### What you need to do
Nothing but the lines from the one with "Favorite the Verse" through the last line of the data should be restated, each word for word.

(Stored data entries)
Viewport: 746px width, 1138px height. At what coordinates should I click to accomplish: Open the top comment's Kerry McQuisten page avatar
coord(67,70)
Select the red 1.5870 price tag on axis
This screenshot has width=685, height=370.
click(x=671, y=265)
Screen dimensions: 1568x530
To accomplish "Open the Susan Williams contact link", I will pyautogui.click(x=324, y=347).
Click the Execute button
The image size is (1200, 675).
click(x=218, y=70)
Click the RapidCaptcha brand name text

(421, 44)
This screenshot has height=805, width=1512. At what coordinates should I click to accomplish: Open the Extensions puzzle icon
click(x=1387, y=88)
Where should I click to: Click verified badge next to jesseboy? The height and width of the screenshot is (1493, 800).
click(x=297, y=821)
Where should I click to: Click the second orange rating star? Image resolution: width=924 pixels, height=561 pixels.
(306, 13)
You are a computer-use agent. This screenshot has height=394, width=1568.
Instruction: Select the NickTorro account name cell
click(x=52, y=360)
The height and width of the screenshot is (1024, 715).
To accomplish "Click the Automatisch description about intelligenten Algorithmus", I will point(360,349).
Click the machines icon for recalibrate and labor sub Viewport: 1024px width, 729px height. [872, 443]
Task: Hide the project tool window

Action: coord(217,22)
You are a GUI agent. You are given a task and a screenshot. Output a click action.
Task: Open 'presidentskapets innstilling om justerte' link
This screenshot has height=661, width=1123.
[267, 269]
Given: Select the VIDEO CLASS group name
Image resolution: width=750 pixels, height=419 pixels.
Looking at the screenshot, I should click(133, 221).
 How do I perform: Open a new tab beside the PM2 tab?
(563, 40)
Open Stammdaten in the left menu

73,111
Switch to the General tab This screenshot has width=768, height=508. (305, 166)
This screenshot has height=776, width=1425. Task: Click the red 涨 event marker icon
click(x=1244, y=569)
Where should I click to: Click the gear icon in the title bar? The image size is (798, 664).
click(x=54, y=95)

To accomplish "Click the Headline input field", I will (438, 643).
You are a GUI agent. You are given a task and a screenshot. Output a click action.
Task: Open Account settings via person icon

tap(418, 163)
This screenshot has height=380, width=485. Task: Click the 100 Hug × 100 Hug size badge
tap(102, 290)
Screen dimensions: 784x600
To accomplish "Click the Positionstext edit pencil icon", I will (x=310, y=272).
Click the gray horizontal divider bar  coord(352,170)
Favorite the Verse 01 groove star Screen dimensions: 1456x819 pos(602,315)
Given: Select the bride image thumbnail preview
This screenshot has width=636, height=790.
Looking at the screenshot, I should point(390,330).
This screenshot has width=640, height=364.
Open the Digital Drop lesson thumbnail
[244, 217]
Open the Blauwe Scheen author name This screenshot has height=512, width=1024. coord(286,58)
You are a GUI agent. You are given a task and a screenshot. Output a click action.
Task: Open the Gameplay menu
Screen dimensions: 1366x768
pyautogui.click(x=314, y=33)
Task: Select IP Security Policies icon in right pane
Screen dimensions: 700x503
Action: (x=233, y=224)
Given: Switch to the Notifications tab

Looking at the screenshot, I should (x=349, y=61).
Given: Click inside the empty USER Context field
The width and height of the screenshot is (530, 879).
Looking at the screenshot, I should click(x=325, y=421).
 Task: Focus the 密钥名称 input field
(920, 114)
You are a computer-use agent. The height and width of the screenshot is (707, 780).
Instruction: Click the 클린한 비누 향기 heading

### Result below
Favorite the Verse 01 groove star Screen dimensions: 1456x819 pos(602,315)
Given: Select the bride image thumbnail preview
This screenshot has width=636, height=790.
Looking at the screenshot, I should point(390,330).
This screenshot has width=640, height=364.
Open the Digital Drop lesson thumbnail
[244, 217]
Open the Blauwe Scheen author name This screenshot has height=512, width=1024. coord(286,58)
You are a GUI agent. You are given a task and a screenshot. Output a click action.
Task: Open the Gameplay menu
Screen dimensions: 1366x768
pyautogui.click(x=314, y=33)
Task: Select IP Security Policies icon in right pane
Screen dimensions: 700x503
Action: (x=233, y=224)
Given: Switch to the Notifications tab

Looking at the screenshot, I should (x=349, y=61).
Given: Click inside the empty USER Context field
The width and height of the screenshot is (530, 879).
Looking at the screenshot, I should click(x=325, y=421).
 Task: Focus the 密钥名称 input field
(920, 114)
You are a computer-use agent. The height and width of the screenshot is (707, 780).
Instruction: Click the 클린한 비누 향기 heading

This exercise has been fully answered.